Even at a beginning, first year algebra level we know that linear equations (with real coefficients) have a real solution, without knowing what the solution is. Similarly for any odd degree polynomial. We know that positive real numbers have a positive square root without knowing its value…. etc. etc.
Why should it be astounding that we know something
exists yet not know its value?
This brings up a sticky point. I was trying to find a simpler example of the sort of nonconstructive proof of existence that Hilbert used for the finite basis theorem. In that proof there is an inductive construction where at each step you find a polynomial of minimal degree in a certain ideal.

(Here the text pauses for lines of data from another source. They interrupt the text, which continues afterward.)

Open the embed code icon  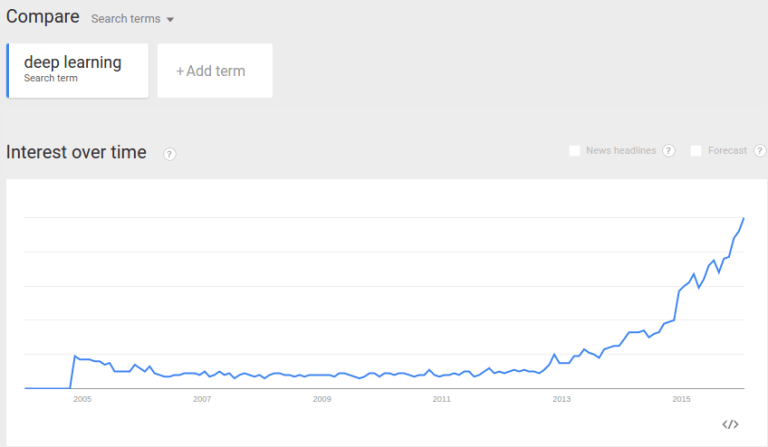click(x=730, y=424)
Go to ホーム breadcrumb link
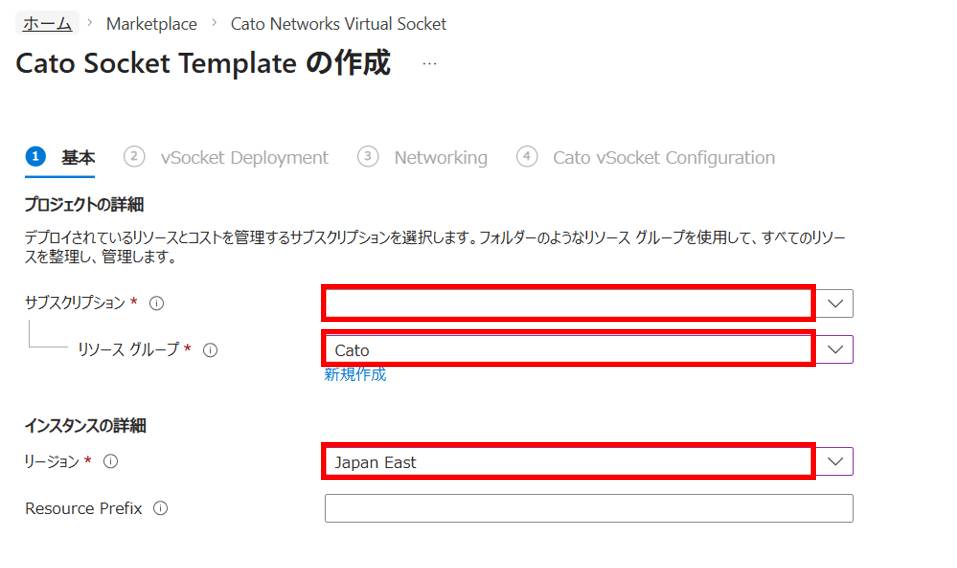Viewport: 957px width, 568px height. 46,23
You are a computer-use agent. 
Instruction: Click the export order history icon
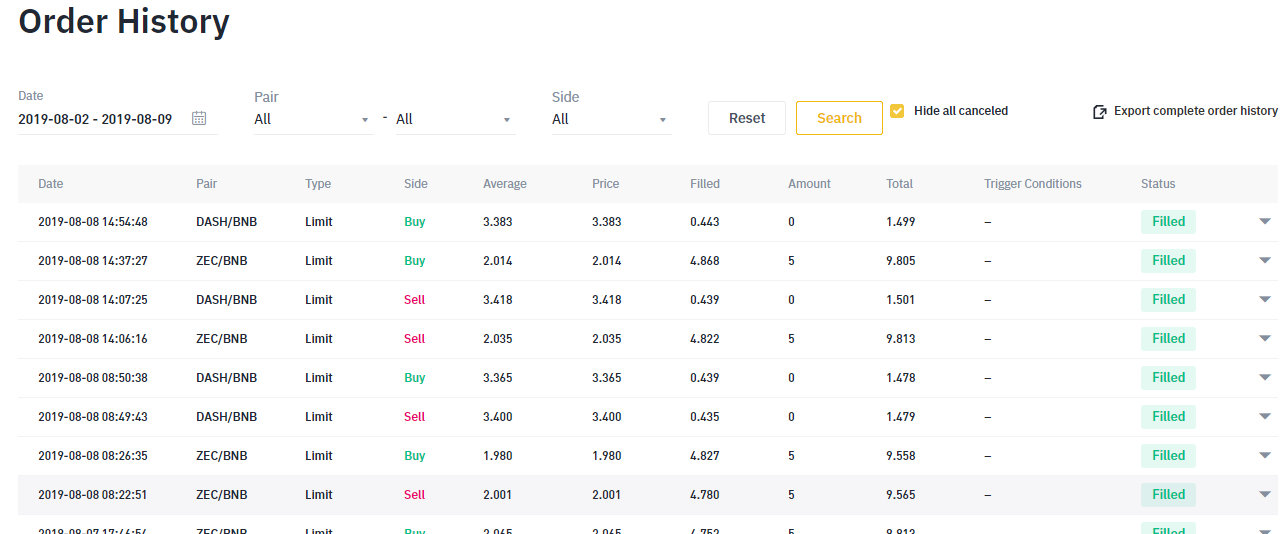(x=1100, y=112)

But the ideal is infinite, so how do you know when you have found a minimal degree member? That is why it is nonconstructive.
Now Fermat’s Little Theorem gives you a way (if it works — it doesn’t always) of finding a proper factor of a composite number without showing how to calculate it. But finding a proper factor of a composite number has an obvious algorithm: try every number up to its square root. This is a finite but slow process; it is not nonconstructive.
What FLT does is give you a fast way of showing the existence of the proper factor without give you a fast way to find it. (See the appendix below.) That is simply not the same situation as in the finite basis theorem.
Clearly I need to rewrite the FLT story in such a way as to emphasize speed-of-algorithm difference instead of the nonconstructive part. Then I need to write another Astounding Math Story that describes a truly nonconstructive proof directly. The Hilbert Basis Theorem itself might be a candidate; the ideas involved are not too hard, although they are more advanced than I was hoping for for Astounding Math Stories.
Appendix
Here are some more detailed comments on Pubkeybreaker’s specific examples:
The proof that odd degree real polynomials have a real root is that such a function goes to positive, resp. negative infinity in the positive, resp. negative direction, so must cross the x axis. This immediately suggests an algorithm for finding the solution: choose larger and larger inputs in both directions until you find one that gives positive output and one that gives negative output. Now you have trapped the solution between two real numbers. Now use bisection. The square root can be found in a similar way, although of course there are faster algorithms.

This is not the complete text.